- [Exercise directions]:
Each line of the data below containing "Teknik" needs to be listed.
____________
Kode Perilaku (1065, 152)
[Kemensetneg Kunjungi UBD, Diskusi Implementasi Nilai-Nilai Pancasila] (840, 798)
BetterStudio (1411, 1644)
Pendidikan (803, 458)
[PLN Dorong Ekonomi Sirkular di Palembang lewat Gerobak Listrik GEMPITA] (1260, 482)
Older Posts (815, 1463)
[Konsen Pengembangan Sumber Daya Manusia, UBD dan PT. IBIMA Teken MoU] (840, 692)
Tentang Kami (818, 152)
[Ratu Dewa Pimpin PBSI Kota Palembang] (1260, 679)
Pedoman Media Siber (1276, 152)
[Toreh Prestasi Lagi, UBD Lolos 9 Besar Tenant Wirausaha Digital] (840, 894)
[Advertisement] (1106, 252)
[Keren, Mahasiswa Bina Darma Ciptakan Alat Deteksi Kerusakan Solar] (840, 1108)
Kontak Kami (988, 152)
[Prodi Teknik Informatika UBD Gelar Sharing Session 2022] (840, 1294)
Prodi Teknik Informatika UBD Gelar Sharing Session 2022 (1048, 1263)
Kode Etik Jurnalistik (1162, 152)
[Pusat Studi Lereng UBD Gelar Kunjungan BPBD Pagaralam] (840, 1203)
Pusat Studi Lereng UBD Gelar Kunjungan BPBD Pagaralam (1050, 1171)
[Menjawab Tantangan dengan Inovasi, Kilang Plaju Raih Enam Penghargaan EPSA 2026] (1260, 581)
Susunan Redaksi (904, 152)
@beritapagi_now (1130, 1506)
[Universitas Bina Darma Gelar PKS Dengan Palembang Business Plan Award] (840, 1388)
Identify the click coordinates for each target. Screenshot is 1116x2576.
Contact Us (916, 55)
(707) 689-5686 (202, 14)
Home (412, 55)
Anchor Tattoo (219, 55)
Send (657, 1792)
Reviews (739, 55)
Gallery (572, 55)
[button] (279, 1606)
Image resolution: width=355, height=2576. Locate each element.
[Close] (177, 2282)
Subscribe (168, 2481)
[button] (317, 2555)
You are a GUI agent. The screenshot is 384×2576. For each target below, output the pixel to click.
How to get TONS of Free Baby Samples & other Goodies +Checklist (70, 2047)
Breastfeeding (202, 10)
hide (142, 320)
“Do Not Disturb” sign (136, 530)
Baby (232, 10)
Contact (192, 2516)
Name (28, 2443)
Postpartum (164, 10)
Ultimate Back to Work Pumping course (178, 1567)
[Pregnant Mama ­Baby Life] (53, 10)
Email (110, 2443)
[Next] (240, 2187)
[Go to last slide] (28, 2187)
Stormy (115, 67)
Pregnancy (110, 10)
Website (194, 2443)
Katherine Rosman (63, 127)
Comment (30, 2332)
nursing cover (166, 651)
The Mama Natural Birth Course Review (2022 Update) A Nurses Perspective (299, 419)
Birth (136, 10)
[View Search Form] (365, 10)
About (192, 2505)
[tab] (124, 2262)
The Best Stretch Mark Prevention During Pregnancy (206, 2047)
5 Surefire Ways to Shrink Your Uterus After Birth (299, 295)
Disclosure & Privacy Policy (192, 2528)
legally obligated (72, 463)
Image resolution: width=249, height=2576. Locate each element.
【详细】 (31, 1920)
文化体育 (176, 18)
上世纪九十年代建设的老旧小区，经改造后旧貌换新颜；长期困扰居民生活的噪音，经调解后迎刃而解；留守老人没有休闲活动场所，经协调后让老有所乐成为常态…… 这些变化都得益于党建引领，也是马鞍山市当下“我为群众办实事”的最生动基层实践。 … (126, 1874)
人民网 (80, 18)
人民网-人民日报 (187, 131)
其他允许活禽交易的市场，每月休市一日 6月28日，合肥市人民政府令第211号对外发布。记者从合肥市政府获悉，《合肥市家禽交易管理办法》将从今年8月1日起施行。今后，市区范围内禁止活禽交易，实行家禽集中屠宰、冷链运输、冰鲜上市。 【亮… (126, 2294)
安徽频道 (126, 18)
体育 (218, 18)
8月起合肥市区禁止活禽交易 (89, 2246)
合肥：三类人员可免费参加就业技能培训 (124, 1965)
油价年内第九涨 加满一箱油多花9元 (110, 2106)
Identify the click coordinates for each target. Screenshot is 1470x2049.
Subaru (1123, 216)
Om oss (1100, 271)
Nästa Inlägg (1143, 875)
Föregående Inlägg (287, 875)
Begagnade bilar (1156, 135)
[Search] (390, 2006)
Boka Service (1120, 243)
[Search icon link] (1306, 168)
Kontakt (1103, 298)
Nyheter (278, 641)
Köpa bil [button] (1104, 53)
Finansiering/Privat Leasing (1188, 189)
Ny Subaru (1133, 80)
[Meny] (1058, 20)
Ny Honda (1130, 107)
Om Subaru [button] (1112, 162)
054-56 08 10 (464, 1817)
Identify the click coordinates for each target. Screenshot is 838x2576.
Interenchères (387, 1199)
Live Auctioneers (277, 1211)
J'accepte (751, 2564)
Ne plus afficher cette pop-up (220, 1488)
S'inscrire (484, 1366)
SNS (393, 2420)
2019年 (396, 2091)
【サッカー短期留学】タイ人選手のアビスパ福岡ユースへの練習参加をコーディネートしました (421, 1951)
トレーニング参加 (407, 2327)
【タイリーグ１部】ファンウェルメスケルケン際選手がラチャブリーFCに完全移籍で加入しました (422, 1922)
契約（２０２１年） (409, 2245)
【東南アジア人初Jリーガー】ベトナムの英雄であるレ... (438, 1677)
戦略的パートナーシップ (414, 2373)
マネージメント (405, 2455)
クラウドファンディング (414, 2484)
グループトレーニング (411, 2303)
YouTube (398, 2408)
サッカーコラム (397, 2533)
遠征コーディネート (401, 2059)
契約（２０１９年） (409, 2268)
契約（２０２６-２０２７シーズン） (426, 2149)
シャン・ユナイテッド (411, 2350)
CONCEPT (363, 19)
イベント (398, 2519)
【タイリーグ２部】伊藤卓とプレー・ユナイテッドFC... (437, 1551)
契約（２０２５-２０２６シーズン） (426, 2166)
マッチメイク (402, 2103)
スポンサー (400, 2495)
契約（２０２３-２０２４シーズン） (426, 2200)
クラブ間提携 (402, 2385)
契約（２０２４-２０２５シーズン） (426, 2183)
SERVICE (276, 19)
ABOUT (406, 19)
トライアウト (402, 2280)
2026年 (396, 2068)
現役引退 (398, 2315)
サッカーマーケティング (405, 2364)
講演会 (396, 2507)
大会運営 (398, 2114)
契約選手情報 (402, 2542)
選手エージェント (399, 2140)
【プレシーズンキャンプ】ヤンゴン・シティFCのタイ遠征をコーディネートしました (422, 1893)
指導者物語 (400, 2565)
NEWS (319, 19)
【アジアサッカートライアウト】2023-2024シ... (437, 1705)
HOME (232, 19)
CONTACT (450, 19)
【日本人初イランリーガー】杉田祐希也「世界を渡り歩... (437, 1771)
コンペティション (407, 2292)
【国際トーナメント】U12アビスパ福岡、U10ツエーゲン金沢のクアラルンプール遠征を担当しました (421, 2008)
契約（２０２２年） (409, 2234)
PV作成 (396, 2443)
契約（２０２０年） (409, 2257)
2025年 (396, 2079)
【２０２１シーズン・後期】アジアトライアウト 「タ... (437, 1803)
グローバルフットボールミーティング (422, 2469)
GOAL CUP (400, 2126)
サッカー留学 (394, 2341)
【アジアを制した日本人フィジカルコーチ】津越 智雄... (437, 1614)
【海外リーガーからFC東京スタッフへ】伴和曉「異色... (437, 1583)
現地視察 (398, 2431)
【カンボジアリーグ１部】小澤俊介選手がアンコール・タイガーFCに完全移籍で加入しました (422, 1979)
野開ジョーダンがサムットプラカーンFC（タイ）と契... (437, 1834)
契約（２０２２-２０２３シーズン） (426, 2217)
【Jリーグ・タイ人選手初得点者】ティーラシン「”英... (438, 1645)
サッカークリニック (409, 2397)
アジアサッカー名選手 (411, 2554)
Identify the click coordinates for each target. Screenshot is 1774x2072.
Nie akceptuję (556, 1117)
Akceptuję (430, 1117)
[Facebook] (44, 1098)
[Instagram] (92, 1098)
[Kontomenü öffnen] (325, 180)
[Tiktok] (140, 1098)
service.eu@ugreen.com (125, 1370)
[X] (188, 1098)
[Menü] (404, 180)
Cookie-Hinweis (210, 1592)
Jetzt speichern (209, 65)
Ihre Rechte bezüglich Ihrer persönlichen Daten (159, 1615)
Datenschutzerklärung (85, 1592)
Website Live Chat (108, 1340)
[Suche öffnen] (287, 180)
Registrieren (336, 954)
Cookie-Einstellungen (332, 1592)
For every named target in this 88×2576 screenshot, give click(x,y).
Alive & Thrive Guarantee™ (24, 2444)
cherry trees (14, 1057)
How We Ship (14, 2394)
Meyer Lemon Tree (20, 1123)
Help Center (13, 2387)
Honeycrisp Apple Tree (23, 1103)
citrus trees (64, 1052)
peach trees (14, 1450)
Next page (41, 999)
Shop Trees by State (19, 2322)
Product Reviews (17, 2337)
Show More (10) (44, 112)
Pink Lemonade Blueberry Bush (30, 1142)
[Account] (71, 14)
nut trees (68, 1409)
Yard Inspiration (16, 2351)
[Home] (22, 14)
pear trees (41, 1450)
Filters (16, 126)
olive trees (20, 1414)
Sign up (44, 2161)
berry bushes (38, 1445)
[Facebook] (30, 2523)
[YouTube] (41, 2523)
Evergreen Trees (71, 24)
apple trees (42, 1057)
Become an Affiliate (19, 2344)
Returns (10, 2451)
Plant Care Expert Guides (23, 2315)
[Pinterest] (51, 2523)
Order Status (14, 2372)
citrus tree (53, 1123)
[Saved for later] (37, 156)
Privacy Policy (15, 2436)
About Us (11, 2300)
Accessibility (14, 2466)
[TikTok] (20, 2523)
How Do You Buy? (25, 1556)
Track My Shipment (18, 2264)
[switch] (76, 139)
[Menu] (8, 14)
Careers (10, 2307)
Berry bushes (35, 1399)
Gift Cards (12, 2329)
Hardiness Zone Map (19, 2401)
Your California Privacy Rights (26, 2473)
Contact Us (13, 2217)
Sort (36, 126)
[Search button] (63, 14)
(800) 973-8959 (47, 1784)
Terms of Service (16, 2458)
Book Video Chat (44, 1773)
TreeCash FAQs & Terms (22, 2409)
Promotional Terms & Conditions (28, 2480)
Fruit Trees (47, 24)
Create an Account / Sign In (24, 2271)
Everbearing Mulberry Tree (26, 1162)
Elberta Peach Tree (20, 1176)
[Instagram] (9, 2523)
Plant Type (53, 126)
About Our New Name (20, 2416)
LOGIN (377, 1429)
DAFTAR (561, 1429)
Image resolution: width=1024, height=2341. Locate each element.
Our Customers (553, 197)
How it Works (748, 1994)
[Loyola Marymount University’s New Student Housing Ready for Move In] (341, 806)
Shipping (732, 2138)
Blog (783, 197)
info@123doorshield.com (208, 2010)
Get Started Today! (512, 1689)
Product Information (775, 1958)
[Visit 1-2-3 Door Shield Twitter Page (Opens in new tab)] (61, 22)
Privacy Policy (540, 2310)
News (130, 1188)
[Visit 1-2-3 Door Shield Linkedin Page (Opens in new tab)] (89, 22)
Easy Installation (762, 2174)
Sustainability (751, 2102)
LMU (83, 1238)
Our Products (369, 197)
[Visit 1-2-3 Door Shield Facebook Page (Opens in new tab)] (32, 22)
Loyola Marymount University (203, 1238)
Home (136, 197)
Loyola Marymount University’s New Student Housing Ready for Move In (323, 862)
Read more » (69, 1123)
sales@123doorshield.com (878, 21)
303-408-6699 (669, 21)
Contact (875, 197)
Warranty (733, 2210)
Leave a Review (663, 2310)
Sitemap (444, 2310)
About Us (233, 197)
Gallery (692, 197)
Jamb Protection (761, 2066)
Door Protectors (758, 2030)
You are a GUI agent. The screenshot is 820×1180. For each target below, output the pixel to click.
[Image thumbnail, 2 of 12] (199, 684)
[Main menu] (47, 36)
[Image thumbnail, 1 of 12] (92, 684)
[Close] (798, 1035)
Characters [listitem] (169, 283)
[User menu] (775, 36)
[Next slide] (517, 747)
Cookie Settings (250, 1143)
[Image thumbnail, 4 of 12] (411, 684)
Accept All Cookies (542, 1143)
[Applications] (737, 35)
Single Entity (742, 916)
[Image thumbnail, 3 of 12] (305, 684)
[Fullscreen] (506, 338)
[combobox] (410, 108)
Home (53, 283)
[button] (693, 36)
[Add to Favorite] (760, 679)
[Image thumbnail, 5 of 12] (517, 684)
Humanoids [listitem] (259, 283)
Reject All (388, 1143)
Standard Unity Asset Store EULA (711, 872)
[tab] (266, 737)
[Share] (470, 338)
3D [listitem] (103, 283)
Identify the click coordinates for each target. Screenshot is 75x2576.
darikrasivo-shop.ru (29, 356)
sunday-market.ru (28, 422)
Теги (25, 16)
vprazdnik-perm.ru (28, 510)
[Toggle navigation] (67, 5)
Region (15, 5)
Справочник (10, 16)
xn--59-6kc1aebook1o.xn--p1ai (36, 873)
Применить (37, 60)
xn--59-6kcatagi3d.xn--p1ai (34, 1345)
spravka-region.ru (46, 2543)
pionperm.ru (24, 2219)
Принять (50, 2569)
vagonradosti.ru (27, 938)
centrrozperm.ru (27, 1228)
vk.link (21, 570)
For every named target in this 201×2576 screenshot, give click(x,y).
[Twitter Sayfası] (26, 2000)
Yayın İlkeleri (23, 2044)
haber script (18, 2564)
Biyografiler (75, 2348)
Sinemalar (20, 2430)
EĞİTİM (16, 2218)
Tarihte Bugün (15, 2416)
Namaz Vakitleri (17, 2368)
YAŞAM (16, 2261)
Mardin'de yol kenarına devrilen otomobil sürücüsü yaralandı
____________
- [Expected answer]:
[Prodi Teknik Informatika UBD Gelar Sharing Session 2022] (840, 1294)
Prodi Teknik Informatika UBD Gelar Sharing Session 2022 (1048, 1263)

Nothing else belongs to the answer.